Mary crouched further down now.

***
The late news had the story when she got home.

“A local Ball-Mart was invaded by a squadron of armed men who styled themselves ‘Doorknob-Lickers,’ and ‘Boogaloo activists,’ who said they had been called to the store by a panicked employee, whom they refused to name, but who had told them that a group of possibly armed people had invaded the store and started looting.”

At this point the report showed one of the armed men Mary had seen, dressed in a Hawaiian shirt she suddenly realized was the same pattern as Jeff’s.

“We have these organized flash mobs of people who say they are hungry and destitute, but who are obviously just looters taking advantage of the good people here,” the man said on the TV report. “It’s so easy to blend in with all the masks around because of this fake virus Hoax. These people are trying to bring down society. We saw their kind at polling places and took care of them there in November. They want something for nothing. So, we have repurposed our militia into an Anti-Virus-Hoax Militia, to try to keep order here.”

A reporter asked, “But you yourselves were confronted by the police at the store, after holding a customer on the ground at gunpoint.”

“We are very sure that that ‘customer’ was actually a looter. It’s real hard to tell the difference nowadays. That’s what they count on. These people hate America. They hate the President. They sow chaos with this Deep State Virus Hoax, they want the economy to be shut down, and they come into our stores and terrorize good people to accomplish their socialist ends.”

“How is the virus a hoax, when the President himself had it?”

“You’re falling for Fake News.”

The reporter decided to drop the subject.

“So, the police released you?”

“We got no beef with the police, as long as they are upholding order and resisting these rebels. When they refuse to, we will show up. Now we were simply exercising our Second Amendment rights, so naturally they had no cause to arrest us.”

“But holding the customer at gunpoint –”

“He warn’t no customer, I can tell you that. I don’t even think he was an American to be honest.”

“Well, live for Channel 5, from Ball-Mart, this is Terence Rodgers.”

***

“I was sure they were robbing us,” Mary said.

“I’m sure they were,” Jeff told her. “They are taking advantage of this situation, this fake Virus Hoax, and the Democrat Election Fraud, to create civil disorder.”

“Who did you call? I thought you were going to call the police.”

“Police ain’t no use. I called some friends I’ve been talking to on-line. Good fellas. You okay?”

“Yeah, I guess,” she said.

She prayed her name would not come up in connection with the incident – or was it a non-incident? She just didn’t know anymore.

“I’m going to bed,” Mary said. She started walking back toward the bedroom.

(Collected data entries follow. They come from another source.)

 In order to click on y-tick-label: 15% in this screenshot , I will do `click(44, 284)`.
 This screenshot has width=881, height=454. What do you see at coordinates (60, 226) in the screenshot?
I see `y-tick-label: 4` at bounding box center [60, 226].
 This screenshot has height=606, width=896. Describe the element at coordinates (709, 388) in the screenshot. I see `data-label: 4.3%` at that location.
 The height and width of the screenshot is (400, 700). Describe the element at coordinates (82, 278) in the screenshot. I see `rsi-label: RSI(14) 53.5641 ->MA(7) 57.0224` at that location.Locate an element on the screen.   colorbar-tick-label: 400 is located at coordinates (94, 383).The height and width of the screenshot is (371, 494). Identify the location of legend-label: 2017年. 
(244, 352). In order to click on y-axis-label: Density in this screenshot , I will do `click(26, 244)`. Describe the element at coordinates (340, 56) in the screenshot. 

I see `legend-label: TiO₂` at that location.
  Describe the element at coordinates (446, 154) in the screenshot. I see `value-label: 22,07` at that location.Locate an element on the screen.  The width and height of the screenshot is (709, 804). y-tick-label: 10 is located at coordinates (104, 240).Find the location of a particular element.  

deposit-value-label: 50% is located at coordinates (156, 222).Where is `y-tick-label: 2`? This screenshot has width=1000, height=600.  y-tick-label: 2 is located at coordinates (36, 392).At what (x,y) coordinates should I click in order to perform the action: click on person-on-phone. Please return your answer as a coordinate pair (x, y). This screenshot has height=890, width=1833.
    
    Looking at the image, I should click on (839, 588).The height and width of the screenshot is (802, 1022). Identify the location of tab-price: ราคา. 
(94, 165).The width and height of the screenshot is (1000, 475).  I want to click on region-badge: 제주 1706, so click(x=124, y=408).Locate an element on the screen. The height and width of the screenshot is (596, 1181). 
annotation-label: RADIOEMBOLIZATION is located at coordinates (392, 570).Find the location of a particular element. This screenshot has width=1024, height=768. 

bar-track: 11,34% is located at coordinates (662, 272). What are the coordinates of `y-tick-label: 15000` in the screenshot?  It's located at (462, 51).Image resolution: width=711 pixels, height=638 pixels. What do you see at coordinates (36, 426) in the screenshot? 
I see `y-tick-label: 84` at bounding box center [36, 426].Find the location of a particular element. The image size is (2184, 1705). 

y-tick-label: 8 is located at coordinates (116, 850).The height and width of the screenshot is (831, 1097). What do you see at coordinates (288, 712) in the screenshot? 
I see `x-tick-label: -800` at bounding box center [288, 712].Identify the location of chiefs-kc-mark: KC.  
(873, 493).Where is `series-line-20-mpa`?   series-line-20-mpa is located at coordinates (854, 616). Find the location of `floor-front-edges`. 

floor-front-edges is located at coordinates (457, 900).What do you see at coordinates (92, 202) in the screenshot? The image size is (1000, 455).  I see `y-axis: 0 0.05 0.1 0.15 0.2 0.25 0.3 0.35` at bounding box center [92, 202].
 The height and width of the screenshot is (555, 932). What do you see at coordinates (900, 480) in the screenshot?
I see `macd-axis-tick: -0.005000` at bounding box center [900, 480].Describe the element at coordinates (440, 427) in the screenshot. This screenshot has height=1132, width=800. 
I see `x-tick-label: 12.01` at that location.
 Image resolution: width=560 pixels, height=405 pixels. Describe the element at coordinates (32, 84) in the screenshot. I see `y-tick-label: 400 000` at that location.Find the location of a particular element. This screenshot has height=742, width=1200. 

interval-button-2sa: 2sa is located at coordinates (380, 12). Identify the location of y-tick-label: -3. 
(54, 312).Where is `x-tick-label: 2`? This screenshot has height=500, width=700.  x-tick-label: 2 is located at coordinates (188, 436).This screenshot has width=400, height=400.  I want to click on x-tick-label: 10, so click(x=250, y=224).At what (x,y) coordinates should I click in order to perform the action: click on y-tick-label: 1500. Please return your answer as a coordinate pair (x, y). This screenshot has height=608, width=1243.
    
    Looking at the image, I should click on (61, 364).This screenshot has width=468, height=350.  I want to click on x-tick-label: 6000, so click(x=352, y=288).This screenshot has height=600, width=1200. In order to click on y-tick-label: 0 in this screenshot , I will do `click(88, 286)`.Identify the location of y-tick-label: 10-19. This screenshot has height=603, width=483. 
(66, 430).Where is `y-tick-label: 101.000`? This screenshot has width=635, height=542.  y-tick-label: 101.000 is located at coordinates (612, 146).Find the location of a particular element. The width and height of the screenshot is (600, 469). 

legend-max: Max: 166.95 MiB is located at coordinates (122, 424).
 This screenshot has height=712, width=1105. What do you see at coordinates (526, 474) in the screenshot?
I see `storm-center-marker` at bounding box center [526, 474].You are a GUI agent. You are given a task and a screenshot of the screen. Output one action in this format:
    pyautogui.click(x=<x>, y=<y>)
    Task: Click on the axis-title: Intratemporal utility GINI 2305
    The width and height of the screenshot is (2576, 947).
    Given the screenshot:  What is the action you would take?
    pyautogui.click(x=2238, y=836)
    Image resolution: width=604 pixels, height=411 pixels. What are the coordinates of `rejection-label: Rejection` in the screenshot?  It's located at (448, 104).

“I’ll be in soon,” Jeff said. “I just got some texts to answer. Someone took down our ‘We Stand With The President’ poster and threw it on the ground. I had to put it back up. I think it was our friends next door again. I think the guys who helped you today might help us with that too.”

Mary was about to turn around and suggest that maybe it was just the wind, or to bring up the fact that Jeff had taken down the neighbors’ “Black Lives Matter” sign several times, but instead she just shivered.

“Sometimes I think we’re headed to a new civil war,” Jeff said. “Well, at least our side has all the guns.”

At the bedroom door, Mary turned back towards Jeff.

“I’m scared of my neighbors,” she said. “Those rioters scare me. Tell those men, whoever they were, tell them thanks.”

Jeff nodded, and then turned back to his computer screen.